TASK BRIEF
The answer must be an exact printing of every record below, with the pictures omitted.

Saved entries
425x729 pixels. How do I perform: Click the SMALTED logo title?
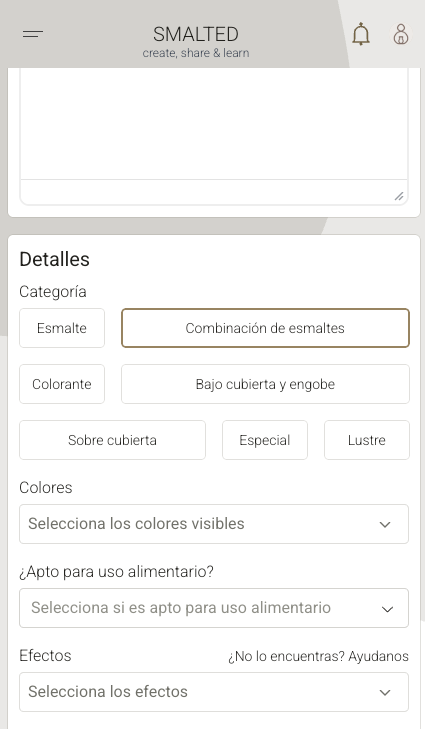pos(196,34)

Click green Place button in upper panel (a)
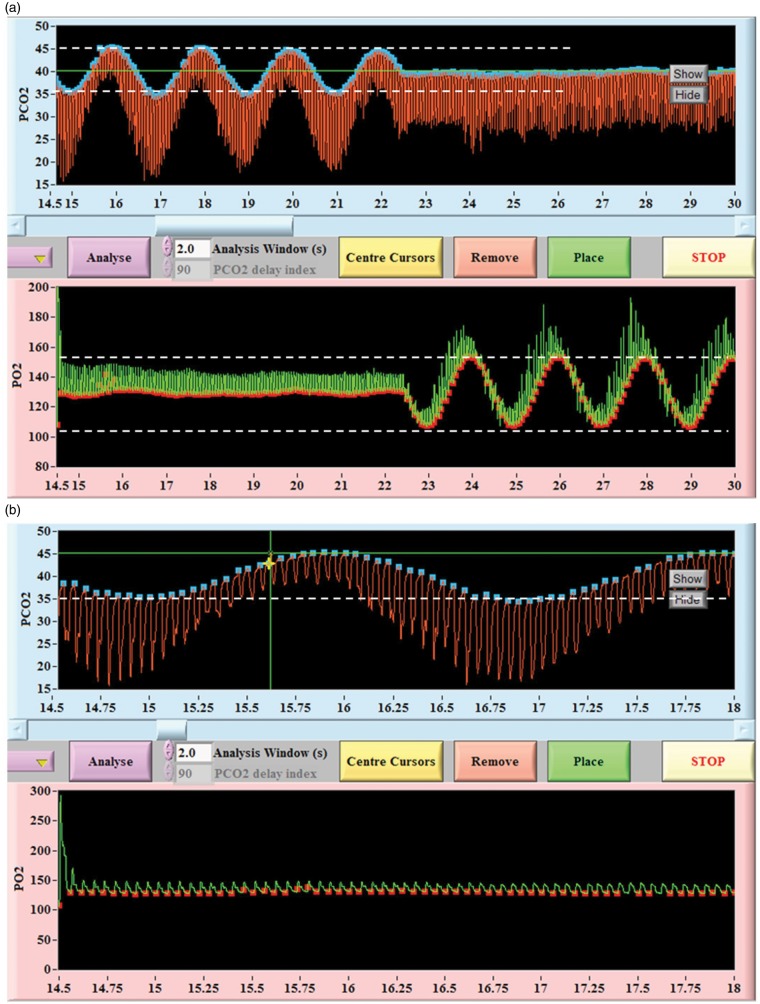pos(588,257)
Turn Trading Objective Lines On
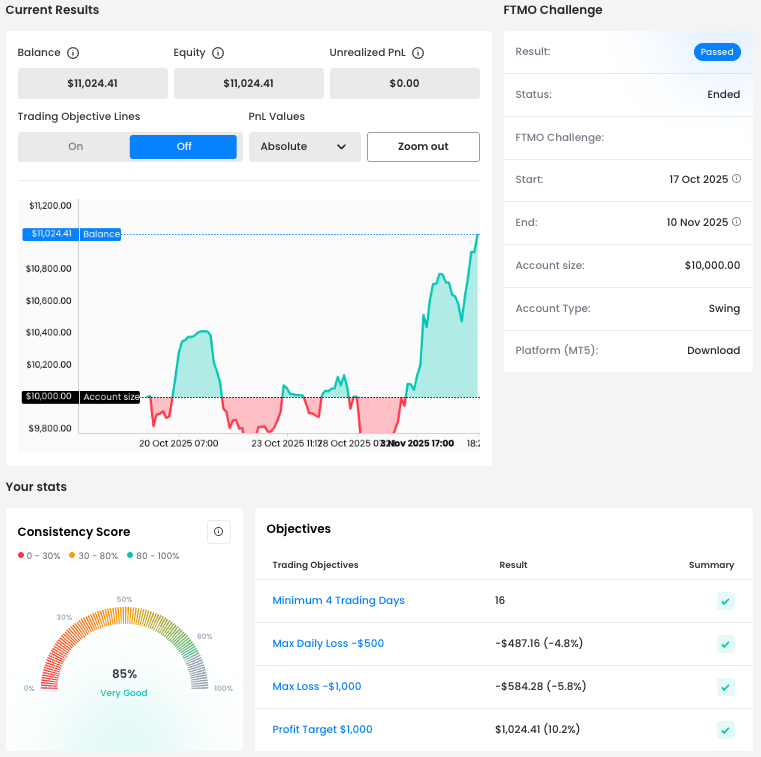Screen dimensions: 761x757 [x=76, y=147]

REPLY TO THE TASK
425x729 pixels. How do I perform: Click the SMALTED logo title?
pos(196,34)

Click green Place button in upper panel (a)
pos(588,257)
Turn Trading Objective Lines On
Screen dimensions: 761x757 [x=76, y=147]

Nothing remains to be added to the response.